* **Provided records**:

○ ○ ○ ○ ○ ○ ○

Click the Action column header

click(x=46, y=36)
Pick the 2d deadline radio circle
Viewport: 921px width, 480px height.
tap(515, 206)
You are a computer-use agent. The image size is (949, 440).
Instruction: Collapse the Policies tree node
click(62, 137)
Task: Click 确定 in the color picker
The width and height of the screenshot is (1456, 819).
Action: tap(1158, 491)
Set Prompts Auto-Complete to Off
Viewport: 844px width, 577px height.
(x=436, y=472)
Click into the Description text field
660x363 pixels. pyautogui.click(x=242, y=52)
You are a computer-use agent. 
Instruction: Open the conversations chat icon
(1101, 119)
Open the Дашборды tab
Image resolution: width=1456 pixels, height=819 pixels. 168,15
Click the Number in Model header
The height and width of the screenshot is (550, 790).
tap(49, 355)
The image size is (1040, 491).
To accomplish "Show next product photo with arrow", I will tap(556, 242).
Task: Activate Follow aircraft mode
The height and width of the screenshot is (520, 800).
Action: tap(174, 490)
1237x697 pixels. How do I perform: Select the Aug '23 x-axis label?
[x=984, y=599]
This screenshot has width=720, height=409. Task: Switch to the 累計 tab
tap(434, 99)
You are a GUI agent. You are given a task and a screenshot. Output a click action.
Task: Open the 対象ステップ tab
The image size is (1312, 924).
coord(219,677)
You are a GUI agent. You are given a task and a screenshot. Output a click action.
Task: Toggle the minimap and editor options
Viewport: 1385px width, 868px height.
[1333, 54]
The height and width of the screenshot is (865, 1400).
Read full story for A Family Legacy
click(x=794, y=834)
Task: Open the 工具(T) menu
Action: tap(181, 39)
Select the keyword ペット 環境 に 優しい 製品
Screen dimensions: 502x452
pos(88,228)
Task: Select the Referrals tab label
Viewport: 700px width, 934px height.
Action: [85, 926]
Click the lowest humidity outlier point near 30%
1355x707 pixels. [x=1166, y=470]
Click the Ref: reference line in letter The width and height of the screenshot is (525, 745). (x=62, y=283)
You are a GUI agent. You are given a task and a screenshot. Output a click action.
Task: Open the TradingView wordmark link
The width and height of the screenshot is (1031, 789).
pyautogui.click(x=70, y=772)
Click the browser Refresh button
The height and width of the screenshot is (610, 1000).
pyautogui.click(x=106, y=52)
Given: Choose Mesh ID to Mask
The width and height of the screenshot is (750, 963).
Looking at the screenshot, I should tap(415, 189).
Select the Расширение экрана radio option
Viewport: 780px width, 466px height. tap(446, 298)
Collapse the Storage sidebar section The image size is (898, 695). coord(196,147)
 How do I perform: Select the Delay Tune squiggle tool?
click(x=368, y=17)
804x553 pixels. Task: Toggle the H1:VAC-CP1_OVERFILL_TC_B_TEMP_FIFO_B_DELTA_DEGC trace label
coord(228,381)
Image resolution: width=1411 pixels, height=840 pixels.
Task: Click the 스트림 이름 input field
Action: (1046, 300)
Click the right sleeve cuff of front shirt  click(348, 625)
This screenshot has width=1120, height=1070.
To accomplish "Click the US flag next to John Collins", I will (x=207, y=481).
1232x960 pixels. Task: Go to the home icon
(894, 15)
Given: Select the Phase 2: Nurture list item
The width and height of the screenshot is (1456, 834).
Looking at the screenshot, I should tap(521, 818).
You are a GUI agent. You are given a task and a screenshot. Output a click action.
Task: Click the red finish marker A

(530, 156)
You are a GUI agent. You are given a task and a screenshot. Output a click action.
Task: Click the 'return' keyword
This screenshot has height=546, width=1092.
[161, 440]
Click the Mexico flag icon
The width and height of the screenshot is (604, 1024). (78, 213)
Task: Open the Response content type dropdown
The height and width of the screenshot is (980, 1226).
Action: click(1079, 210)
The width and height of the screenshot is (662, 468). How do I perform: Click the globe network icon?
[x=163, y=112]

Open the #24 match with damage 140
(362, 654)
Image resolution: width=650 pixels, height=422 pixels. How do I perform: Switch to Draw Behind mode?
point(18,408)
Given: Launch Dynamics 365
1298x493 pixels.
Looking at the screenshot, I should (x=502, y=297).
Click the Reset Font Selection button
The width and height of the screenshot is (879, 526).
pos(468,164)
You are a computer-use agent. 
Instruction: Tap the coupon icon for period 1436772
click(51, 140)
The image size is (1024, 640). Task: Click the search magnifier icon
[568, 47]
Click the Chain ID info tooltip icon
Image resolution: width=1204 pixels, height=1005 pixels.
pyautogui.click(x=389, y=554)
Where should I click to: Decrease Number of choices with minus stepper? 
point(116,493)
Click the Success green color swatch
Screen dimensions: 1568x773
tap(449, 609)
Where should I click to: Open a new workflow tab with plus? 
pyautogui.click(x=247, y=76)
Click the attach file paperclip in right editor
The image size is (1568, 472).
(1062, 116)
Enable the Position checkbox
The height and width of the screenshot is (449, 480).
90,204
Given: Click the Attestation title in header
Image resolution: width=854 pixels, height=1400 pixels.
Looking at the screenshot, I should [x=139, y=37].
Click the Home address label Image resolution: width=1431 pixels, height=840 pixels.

○ ○ ○ ○ ○ ○ ○

* **Exercise goal**: Rewrite the data, beginning at the line that has "Open the #24 match with damage 140" and stopping after the line that has "click(51, 140)". Replace "Reset Font Selection" with "Clear Font Selection" and leave everything else unchanged.

* **Finished task**:
Open the #24 match with damage 140
(362, 654)
Image resolution: width=650 pixels, height=422 pixels. How do I perform: Switch to Draw Behind mode?
point(18,408)
Given: Launch Dynamics 365
1298x493 pixels.
Looking at the screenshot, I should (x=502, y=297).
Click the Clear Font Selection button
The width and height of the screenshot is (879, 526).
pos(468,164)
You are a computer-use agent. 
Instruction: Tap the coupon icon for period 1436772
click(51, 140)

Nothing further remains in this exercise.